No Coverage for Claim That “Correlates” to Claim Made Before Policy Period
The United States Court of Appeals for the Eleventh Circuit has held that, under Florida law, no coverage was available under a claims-made policy for a claim that “correlates” to a claim made before the policy period. Datamaxx Applied Techs., Inc. v. Brown & Brown, Inc., 2022 WL 3597311 (11th Cir. Aug. 23, 2022).
The insured, a software provider, entered into a development and licensing agreement with another software provider in which one would provide its proprietary technology to create a jointly developed “enhanced product” that the other would then promote to its customers. In 2014, one provider sued the insured, alleging that the insured provider had unilaterally used the jointly developed code to bring a competing product to market. The providers settled, and the insured tendered the claim to its insurer who partially reimbursed the insured provider and was subsequently released from any future related claims.
The software providers continued to do business with each other under the same development and licensing agreement until, five years later, the software provider alleged that the insured provider had launched a separate, new competing product in breach of their development and licensing agreement. The insured noticed the claim to its new insurer, who denied coverage based on a policy provision providing that “[t]his coverage does not apply to … any claim that correlates with an act, if such act also correlates with any claim deemed to have been made before the beginning of this policy period.” In the ensuing coverage litigation, the district court granted the insurer’s motion for summary judgment. The insured appealed.

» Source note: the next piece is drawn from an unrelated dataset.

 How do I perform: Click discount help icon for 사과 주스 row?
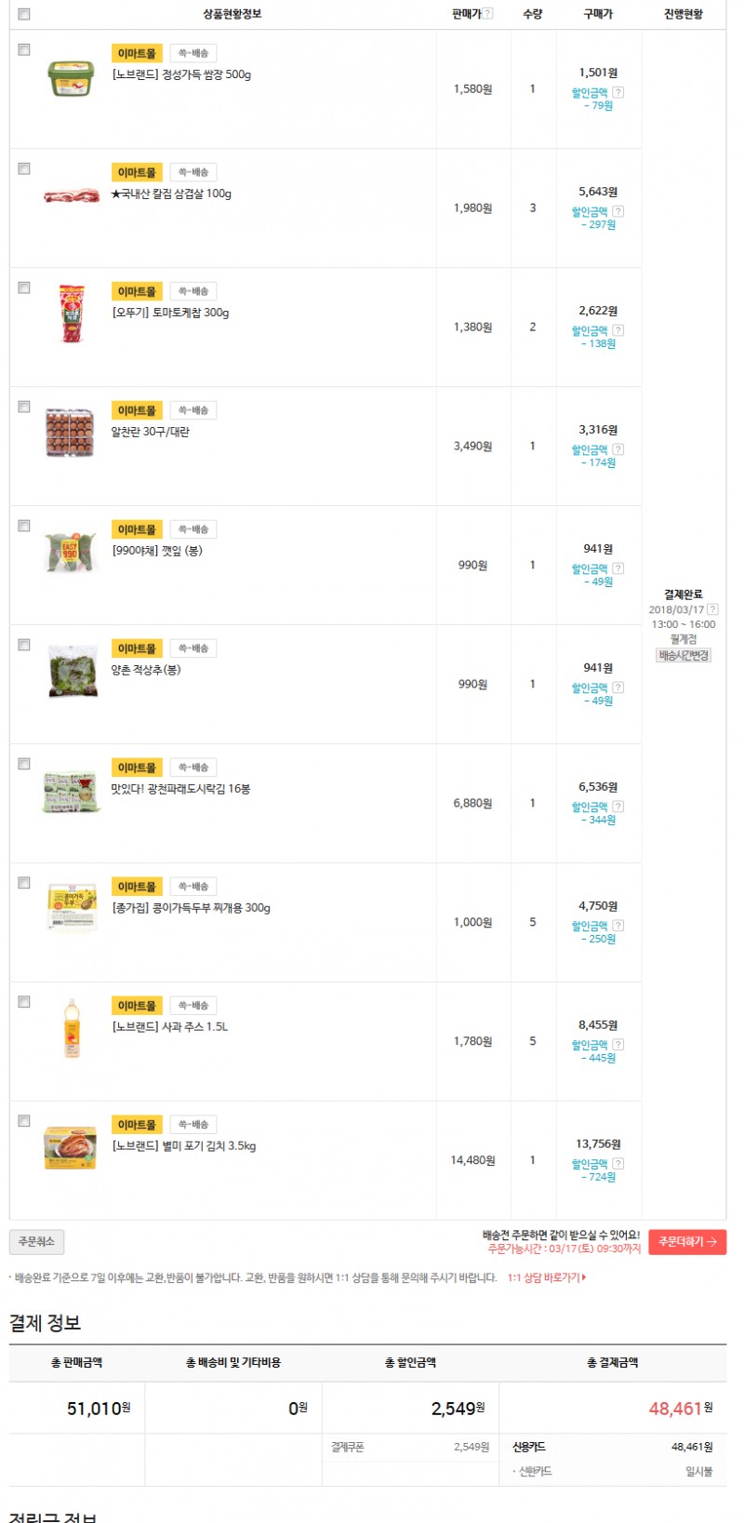pyautogui.click(x=618, y=1045)
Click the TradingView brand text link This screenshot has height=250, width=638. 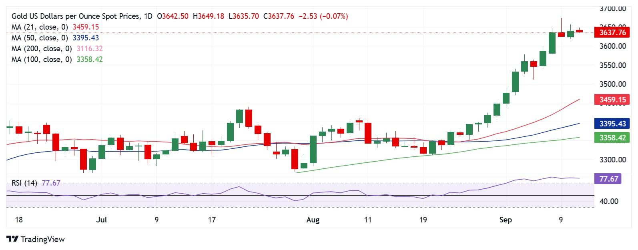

The Eleventh Circuit upheld the district court’s decision. In examining the “correlation” provision, the court noted that “correlate” is not ambiguous and is not synonymous with “related,” as the insured had argued. Relying on the dictionary definition of the word, the court held that establishing correlation requires showing that the claims “tend to vary, be associated, or occur together in a way not expected on the basis of chance alone.” Ultimately, the court found the 2014 and 2018 claims “correlated” because the insured breached the same development and licensing agreement in a similar way – namely, by attempting for the second time to circumvent the agreement and bring a competing product to market.